Os Novos Movimentos Sociais do capitalismo desorganizado têm base ideológica no movimento estudantil dos anos 60, que teve como um dos seus marcos o Maio francês de 1968, quando seis milhões de pessoas ocuparam ruas e fábricas. Além da crise do fordismo, o movimento de cunho político-cultural confrontava a ideologia produtivista e consumista, o trabalho alienado e a ideia de reprodução social, e criava novos sujeitos transclassistas na luta pela emancipação social (SANTOS, 2003, 249) em substituição às classes operárias que, quando foram incluídas no capitalismo organizado acabaram reforçando o sistema e não mais atuando pela emancipação (SANTOS, 2003, 245). Deste modo, o conceito de cidadania social entra em crise e abre espaço para a chamada revolta da subjetividade.
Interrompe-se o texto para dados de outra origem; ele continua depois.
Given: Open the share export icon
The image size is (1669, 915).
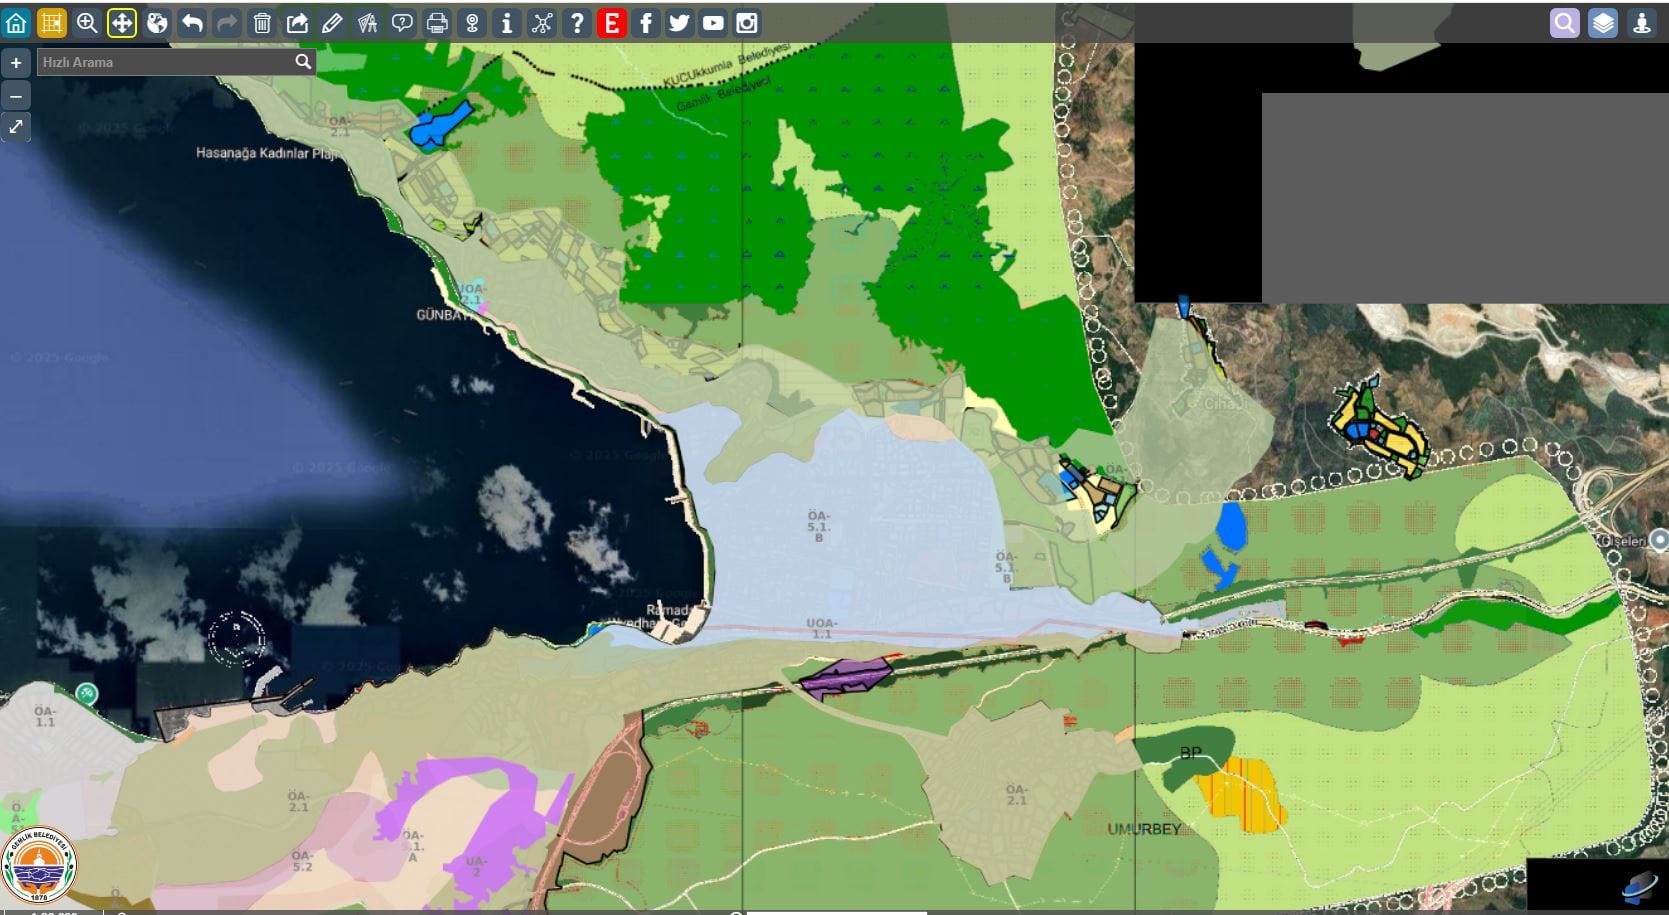Looking at the screenshot, I should pyautogui.click(x=297, y=23).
Conforme Santos (2003, 237), a subjetividade diz respeito às necessidades individuais e está mais vinculada ao princípio da sociedade que ao princípio de mercado. Os interesses coletivos no âmbito da subjetividade não são resolvidos com a concessão de direitos pelo Estado, como ocorre na cidadania. Os Novos Movimentos criticam o pensamento do bem-estar material que, para eles, ignora a cultura e a qualidade de vida (SANTOS, 2003, 258). Segundo o pesquisador, o erro que levou o movimento estudantil dos anos 60 a sucumbir foi a exacerbação da subjetividade às custas da cidadania liberal historicamente conquistada, ao invés do estabelecimento de uma relação de equilíbrio entre ambas (SANTOS, 2003, 250).

A última crise do mercado, mais recente, data de 2008 e ocorre também após um período de intensa desregulação do mercado. A exemplo do período liberal pré-crise de 1929, o alto consumo nos países centrais mantido pelo crédito sem garantias reais, possibilitado pelo novo incentivo à liberdade de mercado, gerou uma bolha na Economia e a quebra de alguns bancos, chegou a fazer com que o governo dos Estados Unidos, maior potência de doutrina liberal, estatizassem algumas empresas na tentativa de reduzir os efeitos da crise. Os países da Europa ainda sofrem com índices de desemprego elevadíssimos que os levaram a reunirem-se e traçarem um plano para recuperação sustentável que prevê uma "normalização" da situação até 2020.